Joint Oireachtas Committee on Health

Primary Care Services: Discussion

9:00 am

Dr. Austin Byrne:

In regard to the question of where it all went wrong, the answer is perhaps to be found in the question, when did it all go wrong? It all went wrong in 1973, shortly after the new contract was signed. We took the waterfall mentality of roll-out that is very common in public sector contract formation, namely, identify the problem and build current capacity around the need or demand while projecting forward. We cannot do long-range forecasting in health very easily. We certainly cannot do long-range demographic forecasting very accurately. We had a 1970s solution to a 1970s problem and as it rolled on it picked up baggage and excess need such that we currently have clinical unmet need patients who cannot access the services they need. Those patients, because they deteriorate in their clinical condition, tend to spill into services that are above their need.

We also have a huge layer of unmet need in terms of things we need to do that we currently do not do.

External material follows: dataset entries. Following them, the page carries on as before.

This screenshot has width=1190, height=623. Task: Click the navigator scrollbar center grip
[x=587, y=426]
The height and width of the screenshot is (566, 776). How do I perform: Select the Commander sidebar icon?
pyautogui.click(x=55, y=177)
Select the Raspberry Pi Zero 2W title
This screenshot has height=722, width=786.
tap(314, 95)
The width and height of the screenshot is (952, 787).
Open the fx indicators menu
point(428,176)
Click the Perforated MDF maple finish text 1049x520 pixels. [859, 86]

In addition to GPs to man access to services for patients who cannot access them, we need GPs to man the services that we currently do not even consider to be GP services. As such, we have two layers of unmet need.

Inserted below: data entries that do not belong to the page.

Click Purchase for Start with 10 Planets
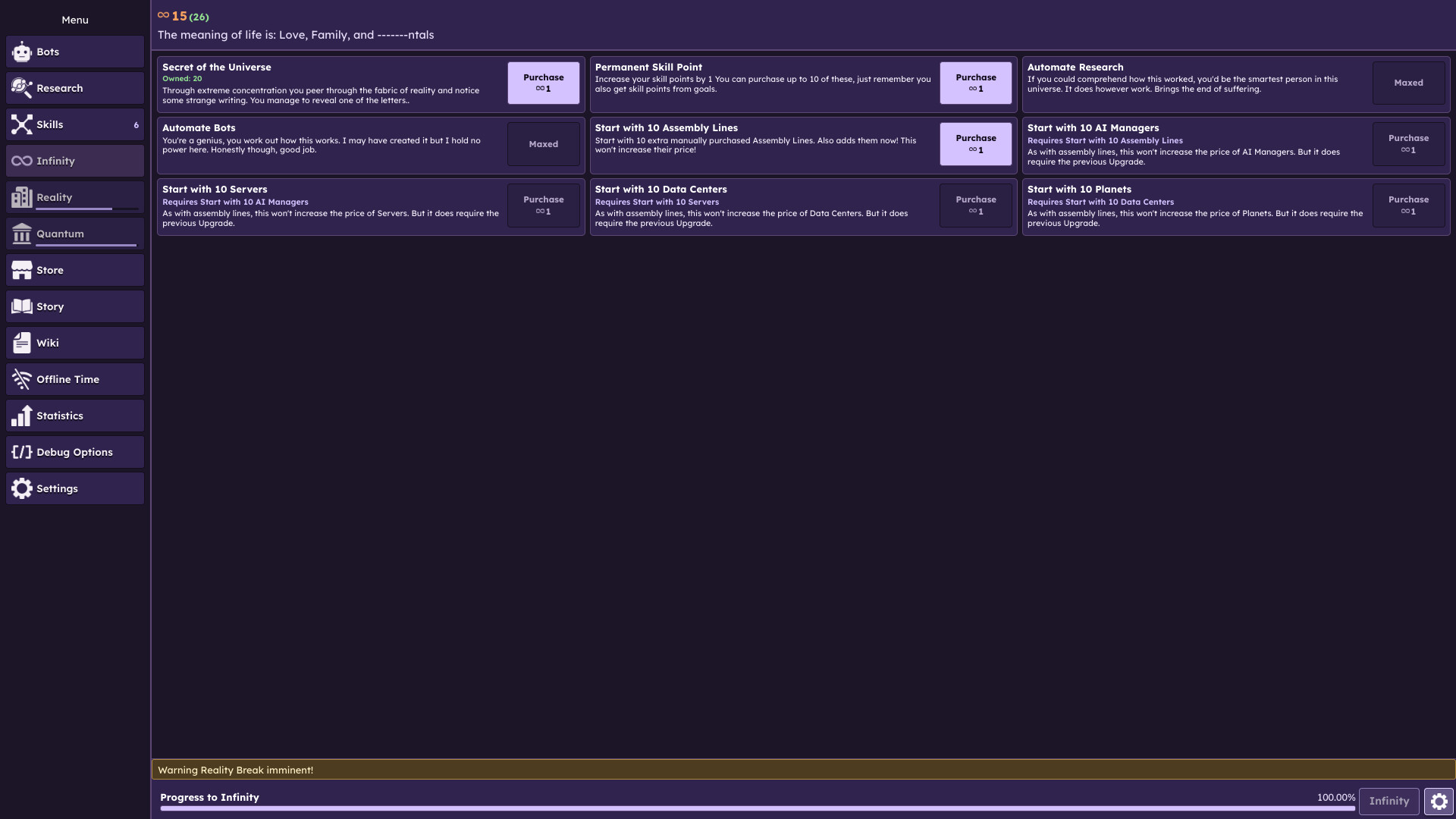The height and width of the screenshot is (819, 1456). point(1408,206)
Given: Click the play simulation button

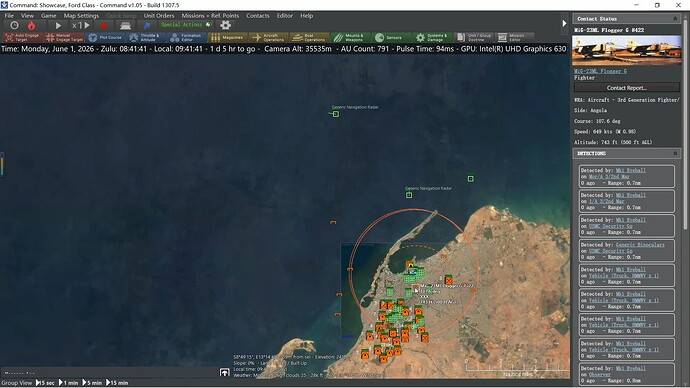Looking at the screenshot, I should pyautogui.click(x=58, y=26).
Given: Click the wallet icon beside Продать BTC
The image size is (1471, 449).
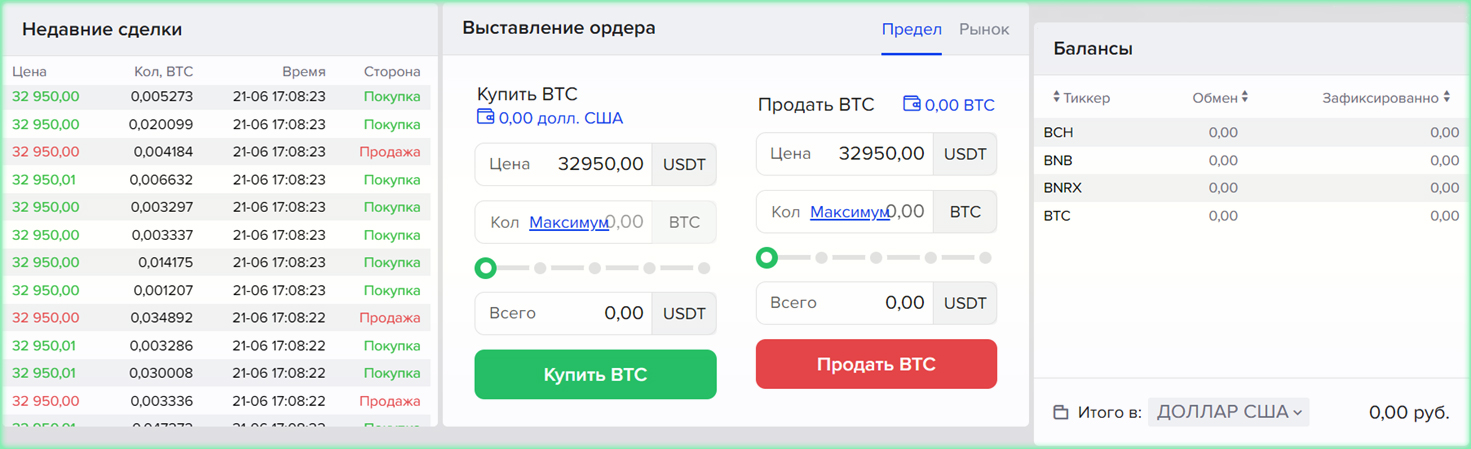Looking at the screenshot, I should pos(911,104).
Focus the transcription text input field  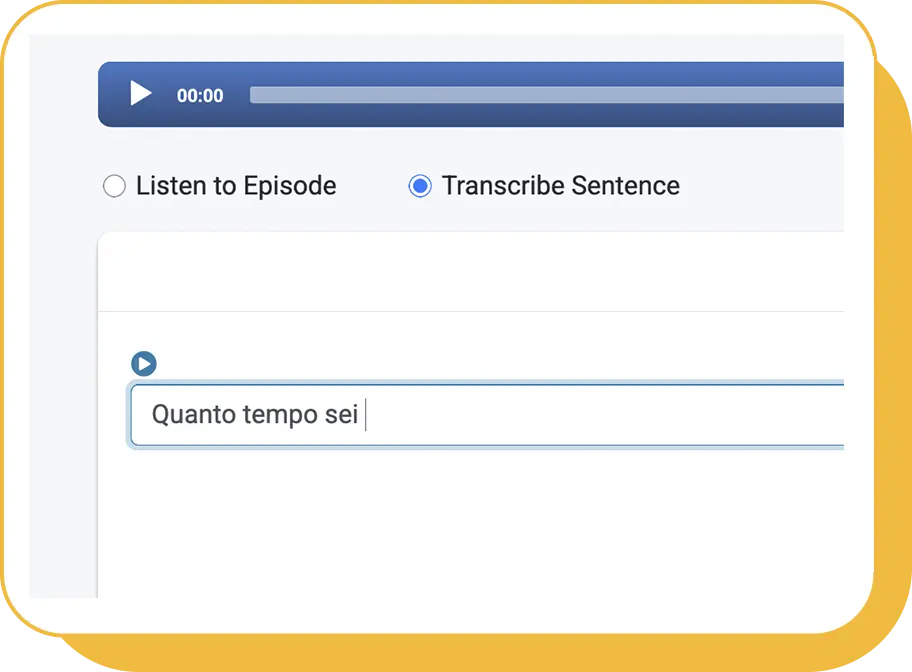click(487, 415)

FEMPI came along in 2008. Reference was made to the glorious days of the wonderful salaries publicised in respect of GPs. My own practice was regularly listed in the top-ten earners, although towards the end of the list, unfortunately. It all looked wonderful. Included on the list were salaries of €600,000 for a practice in Tramore but that was a meaningless number, a top-line figure. In other words, the figure was the amount of funding provided to run the practice. Much was dependent on the structure of the claim system and the allocation of patients. In our case there were two doctors at the time and a third assistant. If the allocation of patients was weighted towards a single doctor in practice the list would reflect that in a single list number whereas there could be another practice equally-sized further down the road with three doctors but in respect of which the patient allocation, because the three doctors had opted to co-locate, was an equal split such that the payment to the practice was one third of that announced, or €200,000 per doctor, such that they would not make the list. Each doctor could be paid €205,000 such that there would be a higher total net top line income but they would not feature on the list. As I said, the list was meaningless. It should be borne in mind that that list represents top-line gross. For most practices, it would be necessary to take 50% to 60% off in terms of overhead costs and opportunity costs, such that the list would not be reflective of the true picture.

FEMPI destroyed us. The 38% cut in GP salaries was a top-line cut. Operating costs did not change. Patient demand and activity did not change. This leads me to the question posed earlier by Deputy Louise O'Reilly in regard to blood testing. Blood testing in the 1970s most people would agree was a rarity. Blood tests were generally done in an acute emergency. In other words, if a patient was bleeding, blood testing would be carried out to see if he or she had a bleeding tumour. That is very different to the role of blood testing these days and the role of blood testing into the future, which for Ireland, means enhanced near-patient testing. To suggest that a practice currently performing thousands of blood tests per annum should be offering those pro bonounder a capitation system that was never designed to fund them and does not fund them, is very difficult to square. I understand that among patients of lower income that is a barrier to care but there is an obligation on the health service - this was confirmed by Dr. James Reilly when Minister - to provide those blood tests in the local hospital setting. There is no similar obligation under contract.